_About this exercise_
Nothing but the listing below, retyped exactly, should appear in the answer.

_Provided records_
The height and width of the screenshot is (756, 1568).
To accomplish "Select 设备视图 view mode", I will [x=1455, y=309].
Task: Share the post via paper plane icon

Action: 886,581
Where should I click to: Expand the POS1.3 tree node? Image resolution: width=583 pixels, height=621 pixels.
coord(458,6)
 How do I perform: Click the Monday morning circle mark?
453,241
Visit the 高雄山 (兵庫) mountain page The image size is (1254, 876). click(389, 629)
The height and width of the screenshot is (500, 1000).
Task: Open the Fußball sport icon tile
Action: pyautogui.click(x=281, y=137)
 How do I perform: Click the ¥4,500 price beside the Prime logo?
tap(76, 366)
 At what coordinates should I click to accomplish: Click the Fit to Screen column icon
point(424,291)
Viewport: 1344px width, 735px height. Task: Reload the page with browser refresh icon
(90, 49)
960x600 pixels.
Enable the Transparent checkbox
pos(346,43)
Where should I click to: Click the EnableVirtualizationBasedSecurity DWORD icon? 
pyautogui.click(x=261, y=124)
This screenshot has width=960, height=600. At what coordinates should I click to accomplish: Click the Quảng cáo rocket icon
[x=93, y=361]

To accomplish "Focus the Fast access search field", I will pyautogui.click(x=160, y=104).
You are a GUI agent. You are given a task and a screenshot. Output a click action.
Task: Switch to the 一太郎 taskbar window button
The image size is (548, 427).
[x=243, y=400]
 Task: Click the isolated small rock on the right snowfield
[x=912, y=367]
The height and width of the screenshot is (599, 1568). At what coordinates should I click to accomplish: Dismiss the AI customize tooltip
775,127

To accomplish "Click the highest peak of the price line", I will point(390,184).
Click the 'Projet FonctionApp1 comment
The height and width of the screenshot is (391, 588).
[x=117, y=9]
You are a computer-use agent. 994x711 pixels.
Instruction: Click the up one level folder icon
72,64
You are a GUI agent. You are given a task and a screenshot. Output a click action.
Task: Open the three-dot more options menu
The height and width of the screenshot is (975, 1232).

_Your solution_
The height and width of the screenshot is (756, 1568).
To accomplish "Select 设备视图 view mode", I will [x=1455, y=309].
Task: Share the post via paper plane icon

Action: 886,581
Where should I click to: Expand the POS1.3 tree node? Image resolution: width=583 pixels, height=621 pixels.
coord(458,6)
 How do I perform: Click the Monday morning circle mark?
453,241
Visit the 高雄山 (兵庫) mountain page The image size is (1254, 876). click(389, 629)
The height and width of the screenshot is (500, 1000).
Task: Open the Fußball sport icon tile
Action: pyautogui.click(x=281, y=137)
 How do I perform: Click the ¥4,500 price beside the Prime logo?
tap(76, 366)
 At what coordinates should I click to accomplish: Click the Fit to Screen column icon
point(424,291)
Viewport: 1344px width, 735px height. Task: Reload the page with browser refresh icon
(90, 49)
960x600 pixels.
Enable the Transparent checkbox
pos(346,43)
Where should I click to: Click the EnableVirtualizationBasedSecurity DWORD icon? 
pyautogui.click(x=261, y=124)
This screenshot has width=960, height=600. At what coordinates should I click to accomplish: Click the Quảng cáo rocket icon
[x=93, y=361]

To accomplish "Focus the Fast access search field", I will pyautogui.click(x=160, y=104).
You are a GUI agent. You are given a task and a screenshot. Output a click action.
Task: Switch to the 一太郎 taskbar window button
The image size is (548, 427).
[x=243, y=400]
 Task: Click the isolated small rock on the right snowfield
[x=912, y=367]
The height and width of the screenshot is (599, 1568). At what coordinates should I click to accomplish: Dismiss the AI customize tooltip
775,127

To accomplish "Click the highest peak of the price line", I will point(390,184).
Click the 'Projet FonctionApp1 comment
The height and width of the screenshot is (391, 588).
[x=117, y=9]
You are a computer-use agent. 994x711 pixels.
Instruction: Click the up one level folder icon
72,64
You are a GUI agent. You are given a task and a screenshot. Output a click action.
Task: Open the three-dot more options menu
The height and width of the screenshot is (975, 1232).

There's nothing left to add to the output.